# Crab and Pimento cheese sandwich



## marmalady (May 29, 2006)

Just had this at a restaurant on Kiawah Island, one of the resorts a little south of Charleston - it was delightful!

Toasted English muffin
Fresh crab meat - this seemed like it was 'special' certainly wasn't lump or jumbo lump, and wasn't claw or backfin.  
Pimento cheese - this was homemade, with a really sharp cheddar and lots of great pimento flavor

The crabmeat was piled on each side of the muffin, then the pimento cheese piled on top of that.  Run under the broiler (salamander) til the cheese was melted and puffy.

Simple - elegant - and oh, so tasty!  I'd do this in a minute for a luncheon or a light dinner with a salad!


----------



## Gretchen (May 29, 2006)

I don't understand the "special"--if it wasn't any of what you listed, what was it. I don't think we have any other "grades".
Pimiento cheese is a big deal here. I also make my own with roasted red peppers and Black Diamond cheddar. Good stuff. 
Harper's here--good resto--serves a great burger with pimiento cheese.


----------



## marmalady (May 30, 2006)

Gretchen - here's a link to the description of the different grades of crabmeat:

http://www.phillipsfoods.com/index.cfm?fa=iPa.page&site_id=1&page_id=23


----------



## IcyMist (May 30, 2006)

Recipe looks very similar to what I found and am going to be making for reception.  Also you can freeze them!!!

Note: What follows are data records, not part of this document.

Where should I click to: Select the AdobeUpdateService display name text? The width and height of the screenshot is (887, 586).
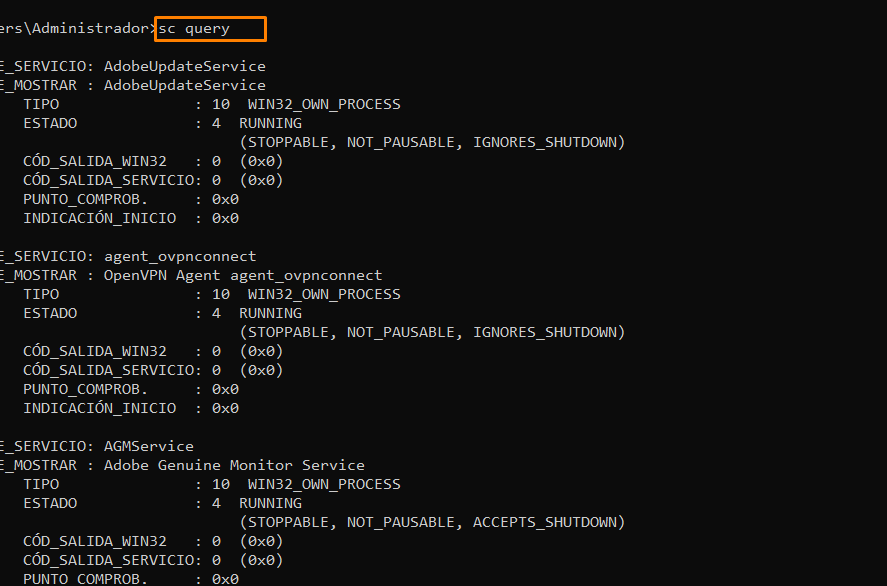[x=184, y=85]
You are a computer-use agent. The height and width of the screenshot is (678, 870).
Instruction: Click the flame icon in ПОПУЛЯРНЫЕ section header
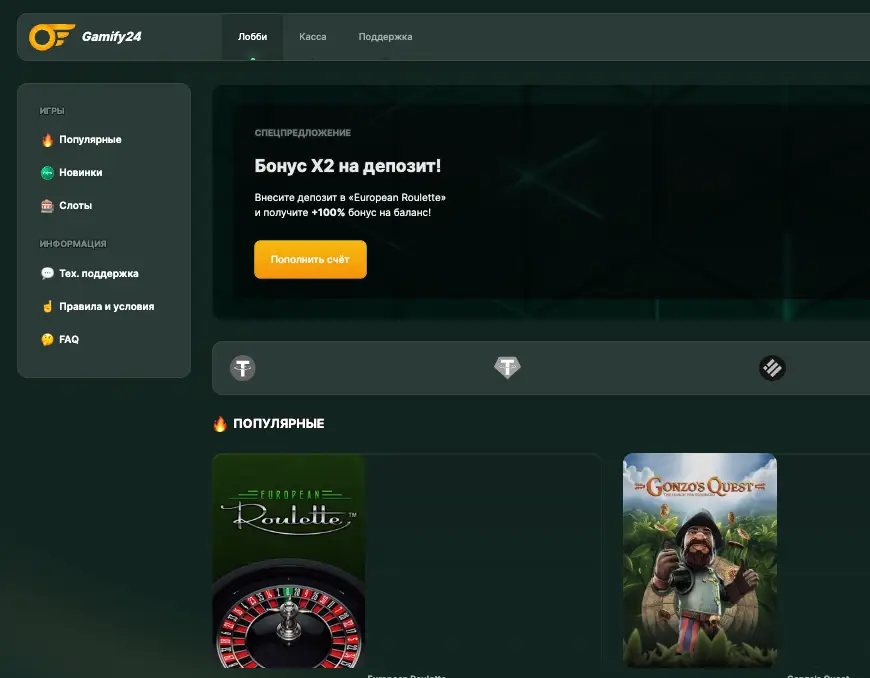point(219,423)
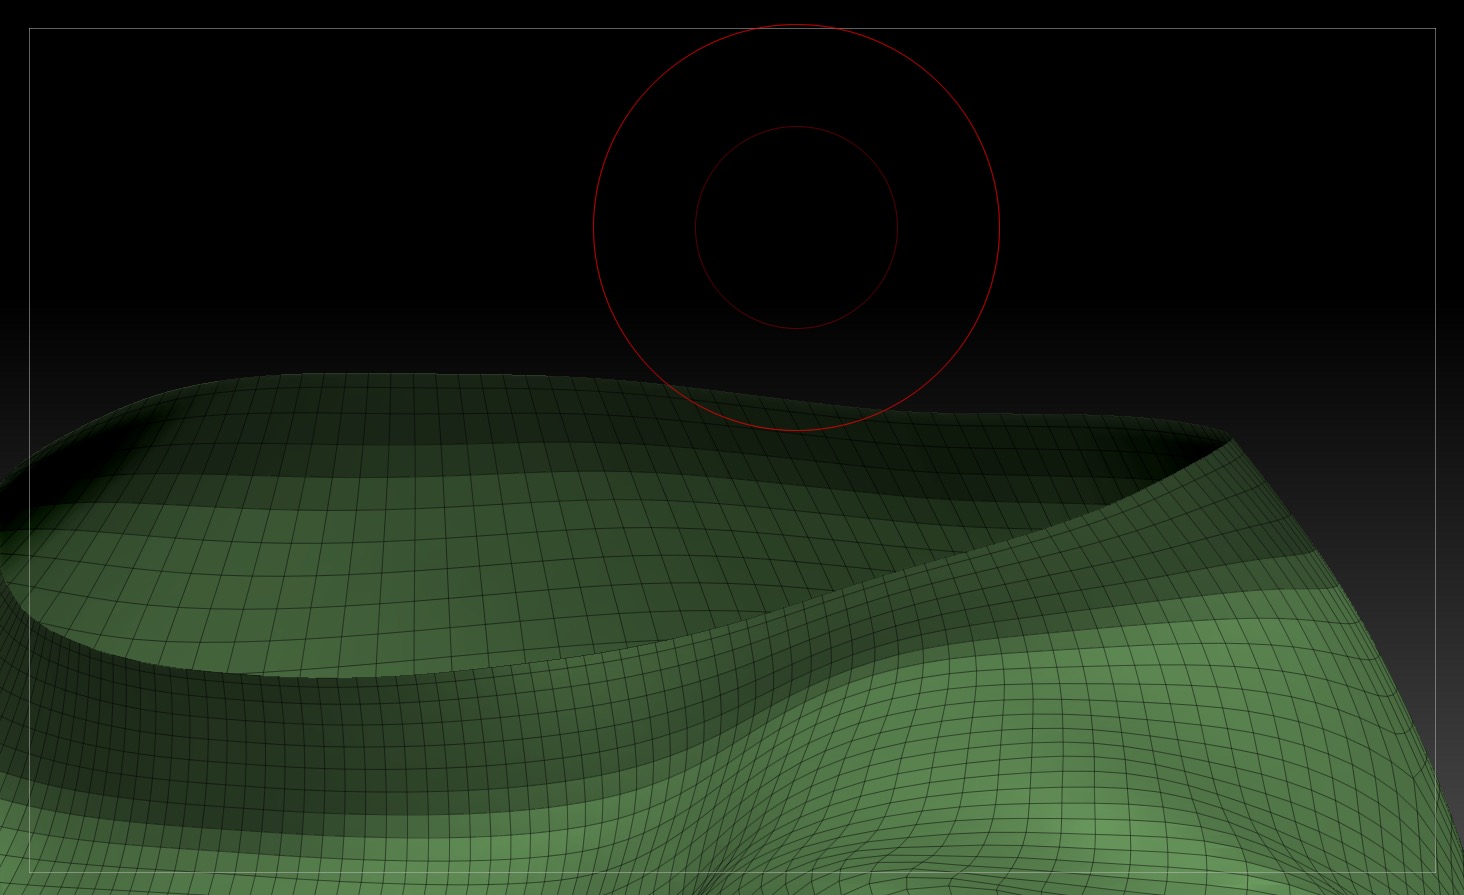Click the inner red brush circle outline
The height and width of the screenshot is (895, 1464).
coord(795,128)
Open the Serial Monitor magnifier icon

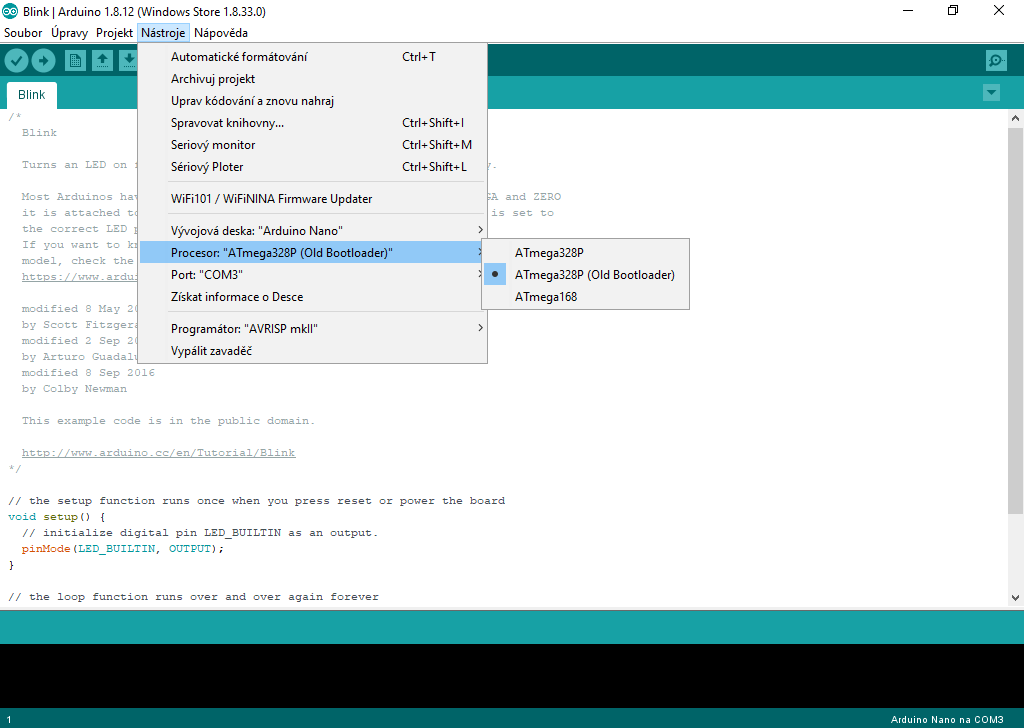(996, 61)
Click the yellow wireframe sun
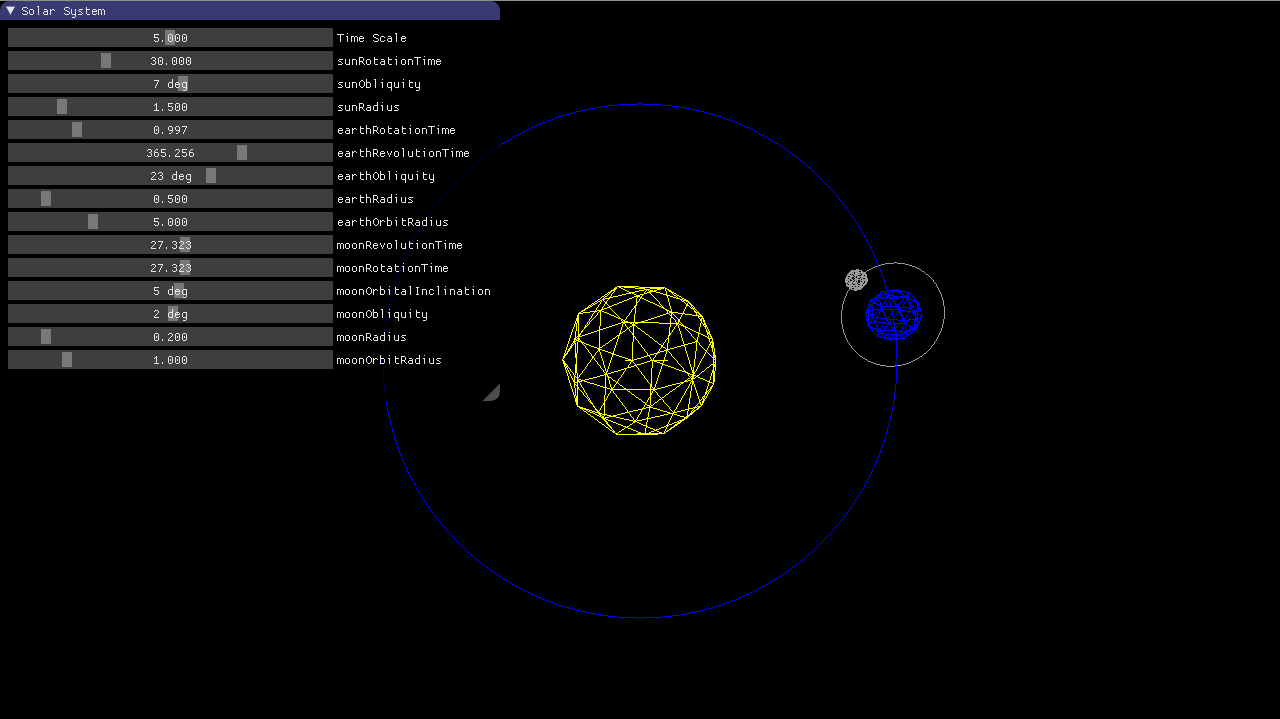Screen dimensions: 1280x719 coord(639,360)
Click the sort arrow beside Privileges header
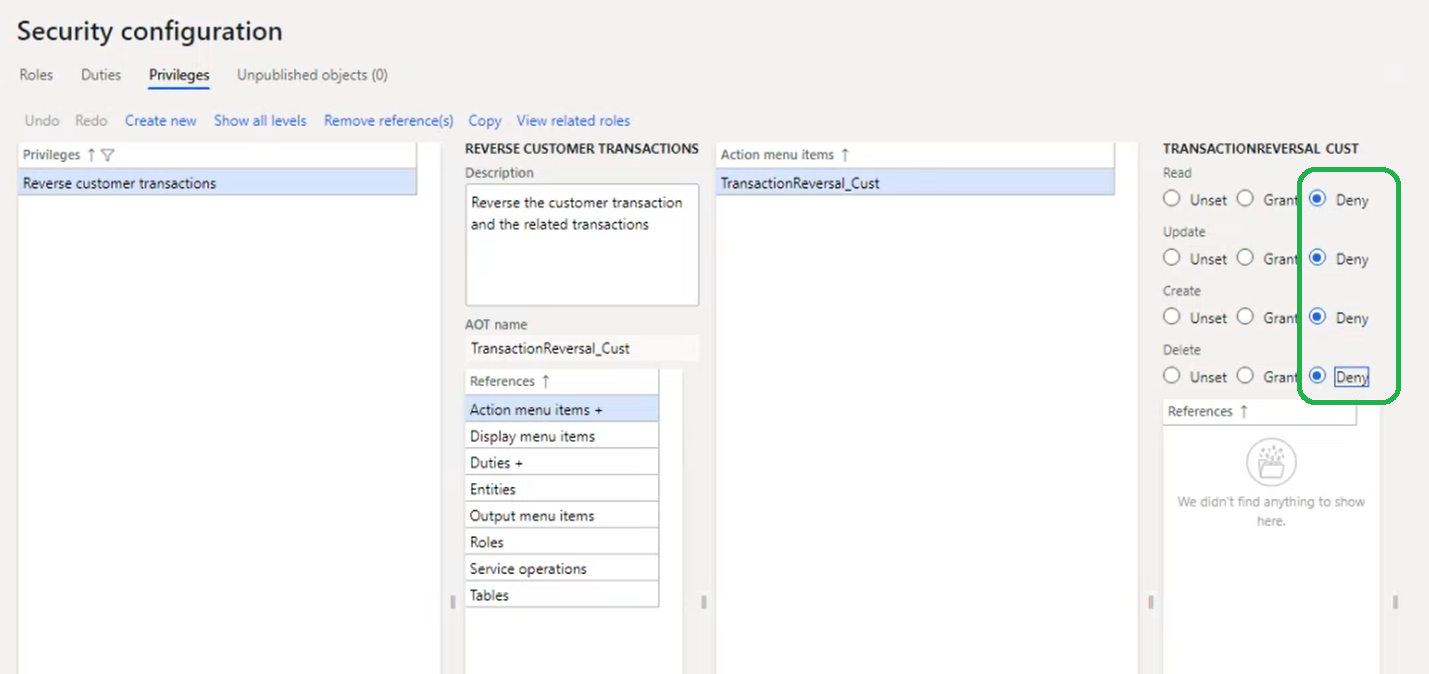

To make ahead, freeze on cookie sheet until frozen, then store in plastic bag. Broiling time: 3 to 5 minutes. Yield: 96 canapes. Preparation: 20 minutes. Easy!!


----------



## marmalady (May 30, 2006)

Icy, sorry, but I'd never freeze fresh crabmeat already prepared on the English muffins.  One of the beauties of this dish was that the muffin was crispy-crunchy under the crab!  The pimento cheese also has mayo in it, and I'm not sure about freezing that.


----------



## Piccolina (May 30, 2006)

Sounds great Marm, I just adore things on English muffins and the idea of toping them with crab seems so perfect for summer time eats


----------



## IcyMist (May 30, 2006)

Hmmmm maybe I should rethink making the recipe, especially since I would be taking them out of the freezer about 8:30 am and party isn't until about 6:00 pm.


----------



## marmalady (May 30, 2006)

Icy, what is it you're trying to make?


----------



## IcyMist (May 30, 2006)

Actually it sounds a lot like the recipe you tried and it sounded easy, so I was going to make it.    I like easy, especially when it is for a minimum of 250 guests.  I have been rethinking it not only because of what you wrote, but also because it would be sitting in the refrigerator (hopefully) until the helpers start heating it up for the reception and I am afraid it will end up being soggy.


----------



## marmalady (May 30, 2006)

If you use the premade crostini toasts that are already crispy, you can assemble at the last minute and they won't get soggy.


----------



## kimbaby (May 30, 2006)

that sounds so yummy...


----------



## BreezyCooking (Jun 2, 2006)

"Real" pimiento cheese was a wonderful discovery when I moved here to VA.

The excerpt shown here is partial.